For most south pacific islands there are few problems more urgent than diabetes. But what risks are acceptable in the search for a solution? Cook Islanders are agonizing over that question as they consider whether to allow a New Zealand biotechnology company to test a controversial treatment in their country.
The Auckland-based Diatranz Ltd. believes it may be possible to cure diabetes by xenotransplantation-transferring living animal tissue to humans. With approval from the Cook Islands government, it plans to inject insulin-producing pig cells into 24 volunteers with type 2 (non-insulin-dependent) diabetes, an obesity-triggered disorder in which the body is unable to process sugars. The disease can lead to blindness, kidney failure and heart disease. "Plain humanity dictates that we do more than we're doing at the moment," says Diatranz medical director Bob Elliott. With diabetes prevalence as high as 40% in parts of the Pacific, "the disease is totally out of hand and orthodox treatment isn't working."

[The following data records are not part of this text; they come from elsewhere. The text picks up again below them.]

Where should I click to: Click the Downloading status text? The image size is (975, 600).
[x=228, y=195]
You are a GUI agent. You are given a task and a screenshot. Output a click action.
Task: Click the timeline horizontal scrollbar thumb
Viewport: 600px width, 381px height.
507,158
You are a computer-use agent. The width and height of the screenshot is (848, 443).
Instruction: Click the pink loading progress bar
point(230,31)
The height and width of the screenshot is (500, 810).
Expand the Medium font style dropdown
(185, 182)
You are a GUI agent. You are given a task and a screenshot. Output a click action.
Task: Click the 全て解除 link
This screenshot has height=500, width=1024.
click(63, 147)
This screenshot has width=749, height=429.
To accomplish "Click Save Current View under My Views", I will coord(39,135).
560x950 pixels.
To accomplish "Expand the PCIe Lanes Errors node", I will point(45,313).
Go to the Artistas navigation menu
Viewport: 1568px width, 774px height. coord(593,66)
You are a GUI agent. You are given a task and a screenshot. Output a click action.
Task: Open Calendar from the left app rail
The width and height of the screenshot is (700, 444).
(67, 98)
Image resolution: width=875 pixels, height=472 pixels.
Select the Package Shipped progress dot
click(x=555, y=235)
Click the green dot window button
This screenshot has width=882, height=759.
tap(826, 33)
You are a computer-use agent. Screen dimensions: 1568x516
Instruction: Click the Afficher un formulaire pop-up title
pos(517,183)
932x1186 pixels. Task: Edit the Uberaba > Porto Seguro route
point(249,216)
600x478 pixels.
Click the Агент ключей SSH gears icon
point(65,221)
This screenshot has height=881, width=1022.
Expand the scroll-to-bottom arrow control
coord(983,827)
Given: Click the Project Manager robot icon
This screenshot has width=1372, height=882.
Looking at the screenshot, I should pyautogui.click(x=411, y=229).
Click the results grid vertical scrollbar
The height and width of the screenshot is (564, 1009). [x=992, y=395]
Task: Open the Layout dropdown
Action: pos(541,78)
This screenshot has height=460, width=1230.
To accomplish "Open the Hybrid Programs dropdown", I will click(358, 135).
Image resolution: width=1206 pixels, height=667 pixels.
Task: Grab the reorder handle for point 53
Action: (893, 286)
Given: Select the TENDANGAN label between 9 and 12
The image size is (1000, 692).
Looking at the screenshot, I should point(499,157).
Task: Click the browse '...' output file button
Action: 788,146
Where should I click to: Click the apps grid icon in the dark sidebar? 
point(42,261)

The proposal has met with strong opposition, not least from the New Zealand government, which last year rejected a request from Diatranz to conduct a similar trial on New Zealanders with type 1 (insulin-dependent) diabetes. The main reason it gave for the rejection was chilling: on advice from gene technology experts, the country's director-general of health, Karen Poutasi, said she couldn't dismiss the possibility that the procedure could cause an hiv-like retrovirus to leap the species barrier and infect human patients. Poutasi invoked "the precautionary principle," vetoing the therapy while any doubts remained about its risks.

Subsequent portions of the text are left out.